Revision 1
The explanation of the major differences between the first revision and the previously published version.
This updated version of the article includes several significant enhancements based on the reviewer's feedback.
Introduction: This paper highlights quadratic polynomials' unique advantages in capturing curvature and non-linear relationships. It also includes a brief comparison with other models, such as linear and cubic polynomials, emphasizing specific scenarios where quadratic polynomials are most effective.
Data Preprocessing Steps: A new subsection has been added detailing the preprocessing steps undertaken before fitting the quadratic model. This includes techniques for handling missing data, detecting and treating outliers, and applying data normalization or scaling. This addition aims to provide a clearer understanding of the steps taken to prepare the data for analysis.
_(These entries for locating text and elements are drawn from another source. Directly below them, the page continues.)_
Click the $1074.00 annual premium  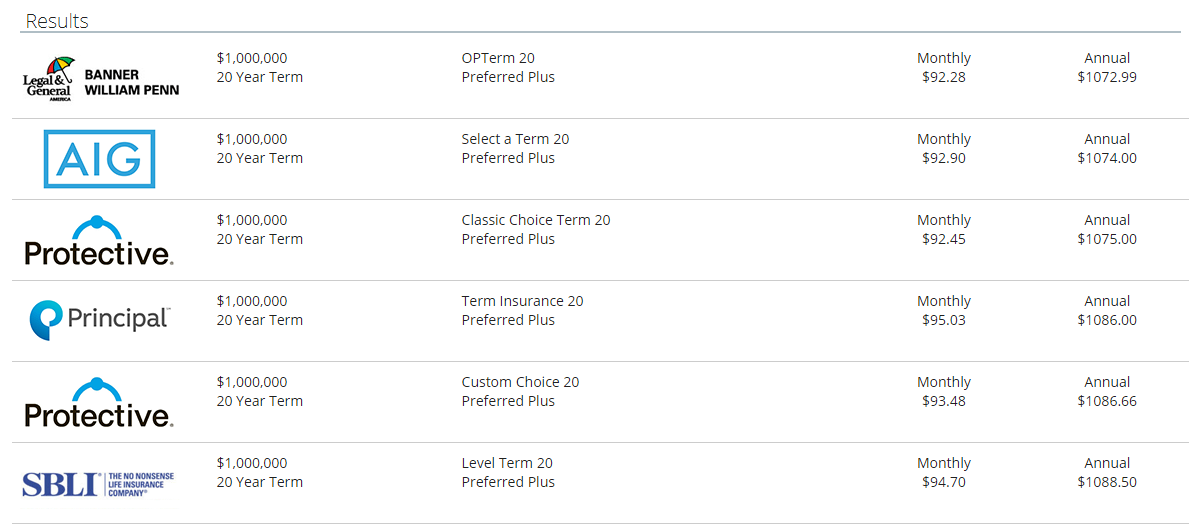[1107, 158]
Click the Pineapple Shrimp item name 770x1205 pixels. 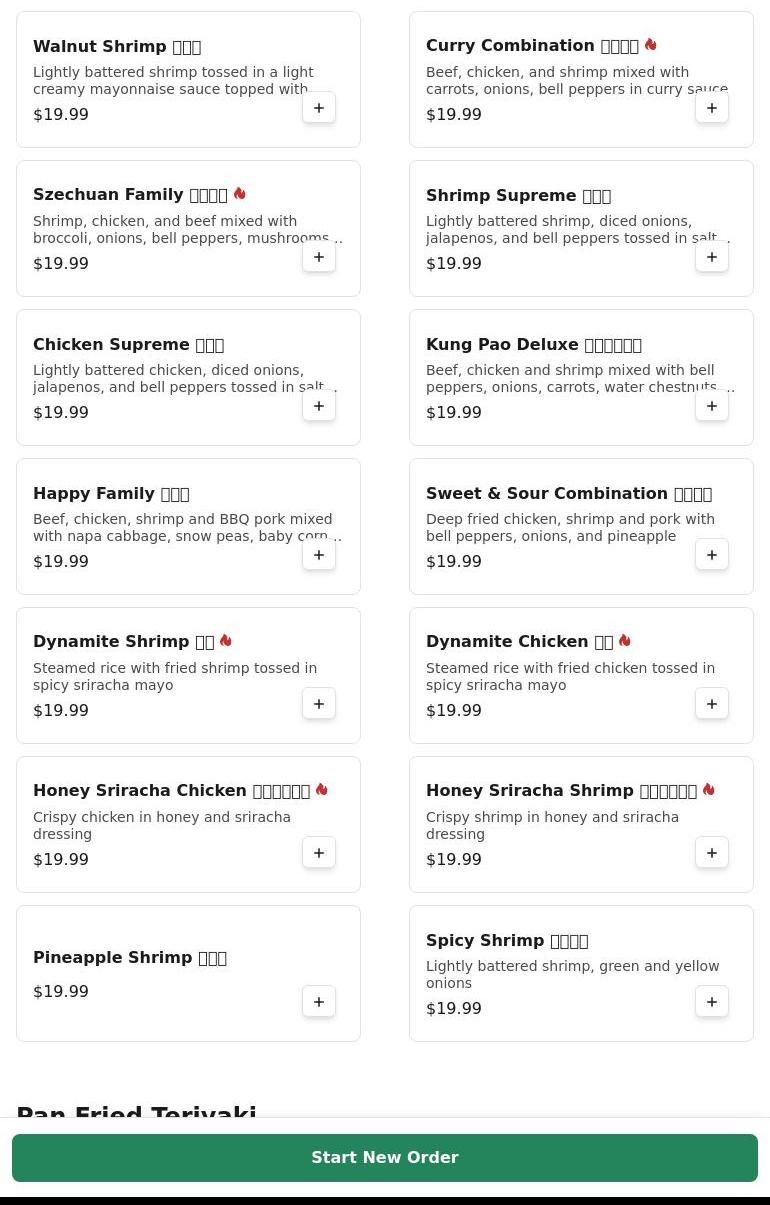pyautogui.click(x=130, y=958)
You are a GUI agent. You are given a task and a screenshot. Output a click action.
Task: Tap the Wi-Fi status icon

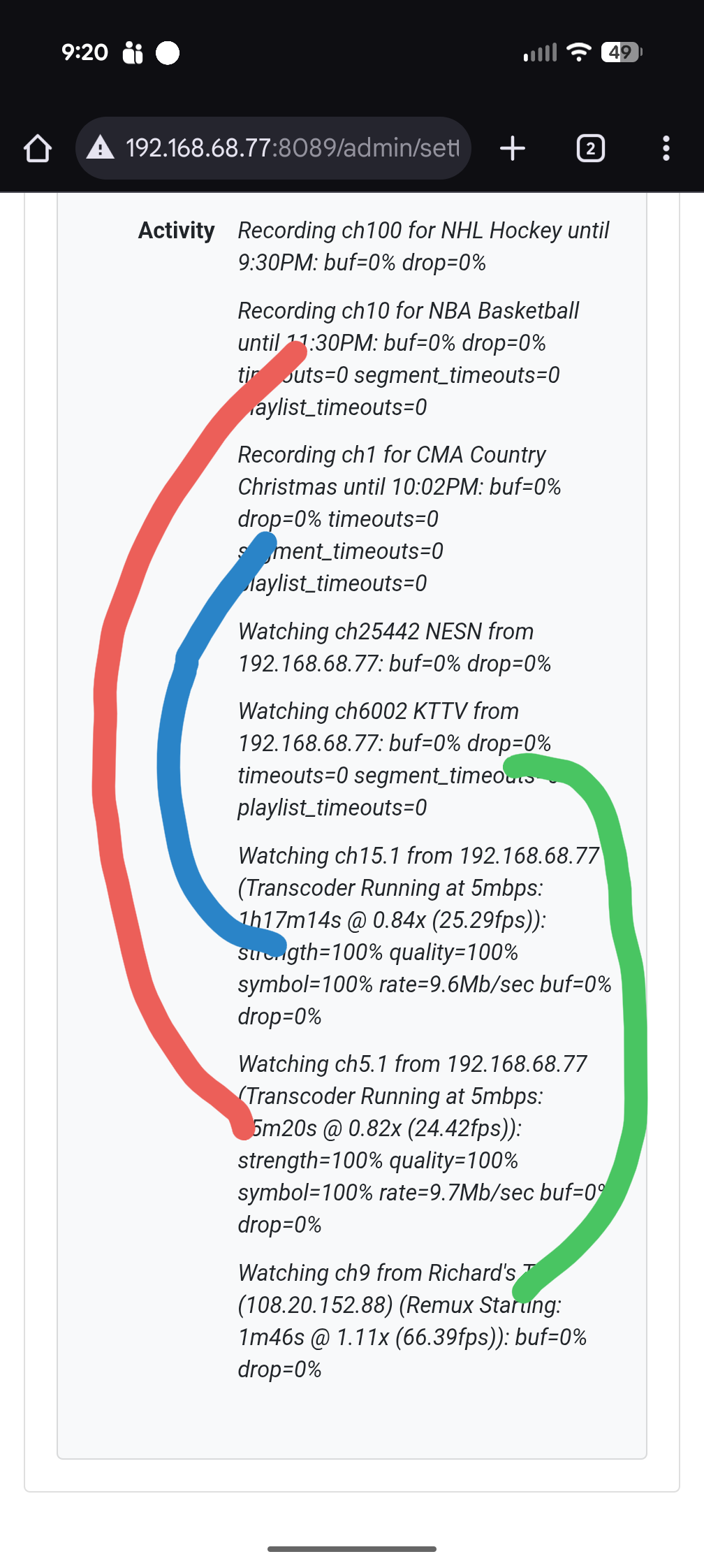(578, 52)

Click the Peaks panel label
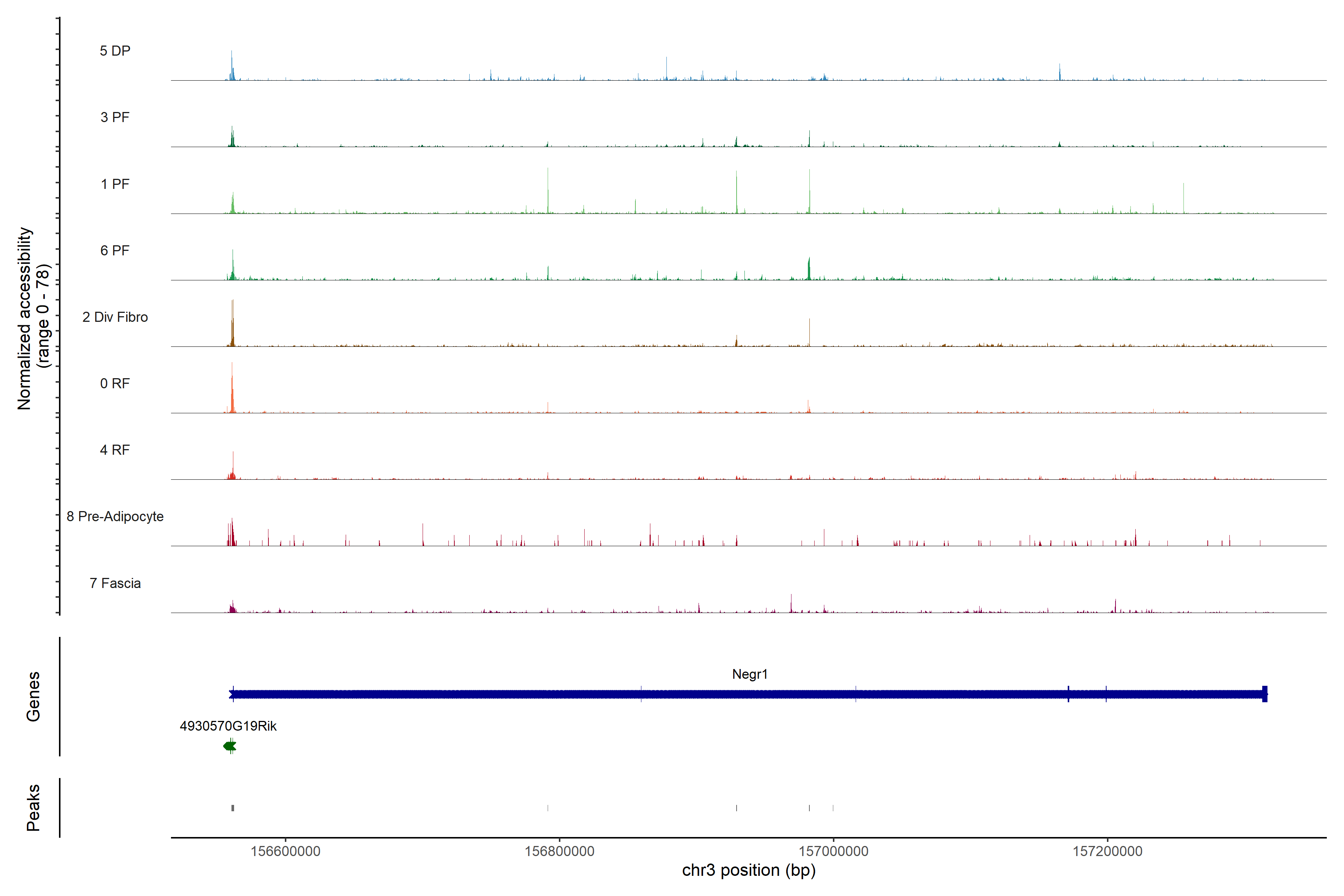pyautogui.click(x=33, y=808)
Discussion of R-squared Limitations: The methods section now contains a paragraph discussing the limitations of using R-squared as the sole measure of model fit. It suggests additional metrics such as Adjusted R-squared, Mean Squared Error (MSE), and Root Mean Squared Error (RMSE) to offer a more comprehensive evaluation of model performance.
Results: A new section has been included comparing the performance of quadratic polynomials with linear and cubic models using the same datasets. The comparison uses metrics like R-squared, Adjusted R-squared, and MSE to evaluate the fit and predictive accuracy, providing a broader perspective on the effectiveness of quadratic models.
Discussion: The discussion now delves deeper into the potential challenges and limitations of quadratic polynomials, such as overfitting and sensitivity to data variability. It addresses scenarios where quadratic polynomials might overfit, particularly with small or noisy datasets, and suggests methods for mitigating these issues, including regularization techniques and cross-validation methods. This addition aims to provide a more balanced view of the use of quadratic polynomials in data analysis.